• _EXTRAIT DE PAGE_
● ● ●
Rapport exclusif: les lois sur la protection des variétés menacent le droit à l’alimentation

Sous la pression d’Etats industrialisés comme la Suisse, de nombreux pays en développement sont contraints d’adopter une législation internationale plus stricte en matière de protection des variétés végétales. Une étude d’impact sur les droits humains intitulée «Owning Seeds, Accessing Food» montre pour la première fois la menace existentielle que cette mise à niveau forcée représenterait pour les familles de petits agriculteurs du Sud, qui dépendent de la reproduction conventionnelle des semences.

En adhérant à l'Union internationale pour la protection des obtentions végétales (UPOV), un Etat s’engage à protéger plus fortement, dans sa législation, les semences commerciales vendues par des multinationales comme Syngenta. Lorsque les pays en développement adoptent les standards de l’UPOV dans leur droit national, ils restreignent massivement la possibilité pour les familles de petits paysans d’utiliser des semences protégées issues de leurs propres récoltes. Ce renforcement de la loi sur la protection des variétés végétales met en danger le droit fondamental à l’alimentation, par exemple dans des pays comme le Kenya, le Pérou ou encore les Philippines. C’est la conclusion du rapport «Owning Seeds, Accessing Food», publié par plusieurs ONG, dont la Déclaration de Berne.

Les accords bilatéraux de libre-échange (ALE) sont souvent utilisés pour pousser les pays en développement à adhérer à l’UPOV. La Suisse a d’ailleurs très souvent posé de telles exigences lors de la négociation d’ALE. Par ailleurs, elle a toujours refusé de réaliser des études d’impact sur les droits humains. Menées avant la conclusion de tels accords, ces études permettraient pourtant de s’assurer que les conditions exigées n’auront pas de répercussions négatives sur la situation alimentaire dans les pays partenaires.
● ● ●
• _DONNÉES ENREGISTRÉES_
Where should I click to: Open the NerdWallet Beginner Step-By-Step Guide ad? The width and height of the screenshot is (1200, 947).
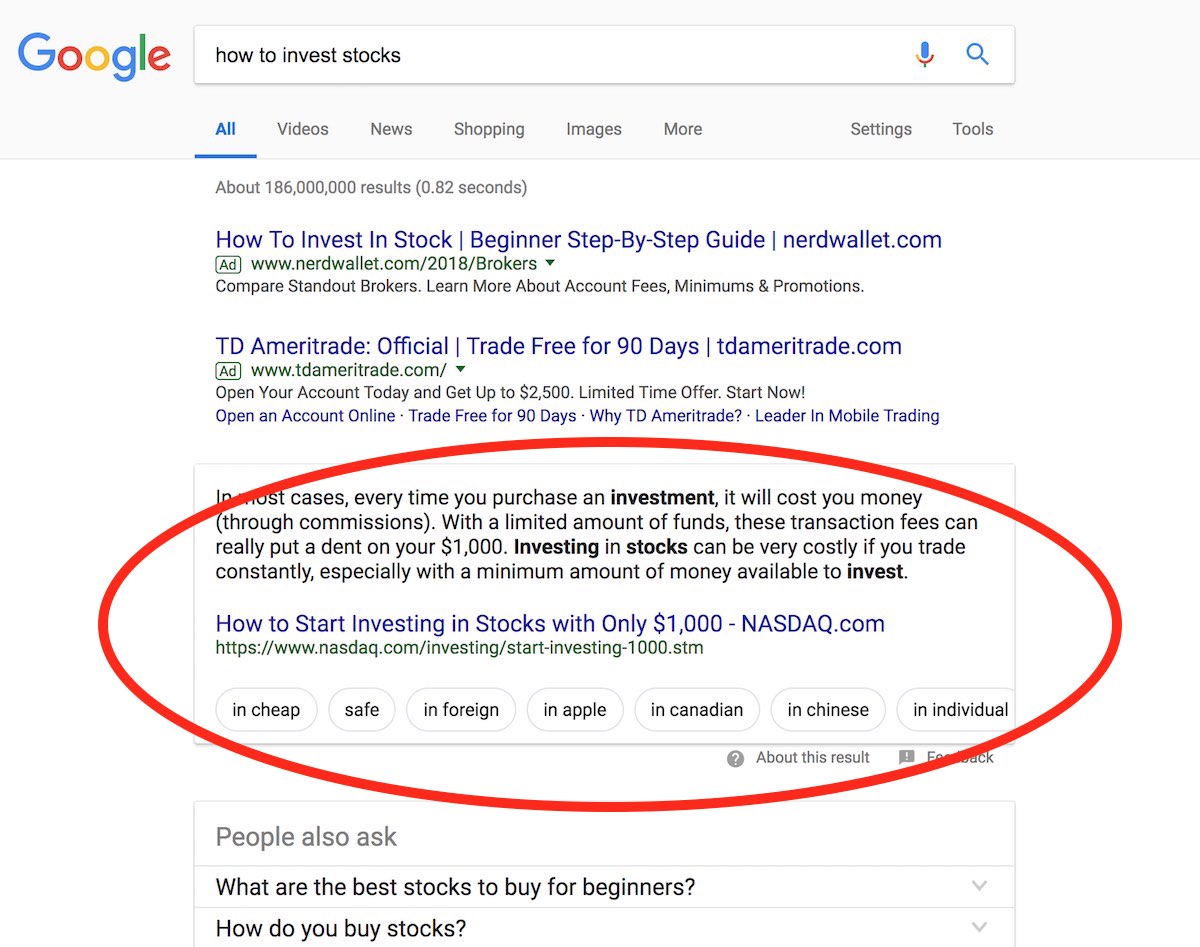click(579, 240)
● ● ●
• _À FAIRE_
Recopiez en entier et sans rien changer le texte sur les lois de protection des variétés végétales.

• _RÉPONSE COMPLÈTE_
Rapport exclusif: les lois sur la protection des variétés menacent le droit à l’alimentation

Sous la pression d’Etats industrialisés comme la Suisse, de nombreux pays en développement sont contraints d’adopter une législation internationale plus stricte en matière de protection des variétés végétales. Une étude d’impact sur les droits humains intitulée «Owning Seeds, Accessing Food» montre pour la première fois la menace existentielle que cette mise à niveau forcée représenterait pour les familles de petits agriculteurs du Sud, qui dépendent de la reproduction conventionnelle des semences.

En adhérant à l'Union internationale pour la protection des obtentions végétales (UPOV), un Etat s’engage à protéger plus fortement, dans sa législation, les semences commerciales vendues par des multinationales comme Syngenta. Lorsque les pays en développement adoptent les standards de l’UPOV dans leur droit national, ils restreignent massivement la possibilité pour les familles de petits paysans d’utiliser des semences protégées issues de leurs propres récoltes. Ce renforcement de la loi sur la protection des variétés végétales met en danger le droit fondamental à l’alimentation, par exemple dans des pays comme le Kenya, le Pérou ou encore les Philippines. C’est la conclusion du rapport «Owning Seeds, Accessing Food», publié par plusieurs ONG, dont la Déclaration de Berne.

Les accords bilatéraux de libre-échange (ALE) sont souvent utilisés pour pousser les pays en développement à adhérer à l’UPOV. La Suisse a d’ailleurs très souvent posé de telles exigences lors de la négociation d’ALE. Par ailleurs, elle a toujours refusé de réaliser des études d’impact sur les droits humains. Menées avant la conclusion de tels accords, ces études permettraient pourtant de s’assurer que les conditions exigées n’auront pas de répercussions négatives sur la situation alimentaire dans les pays partenaires.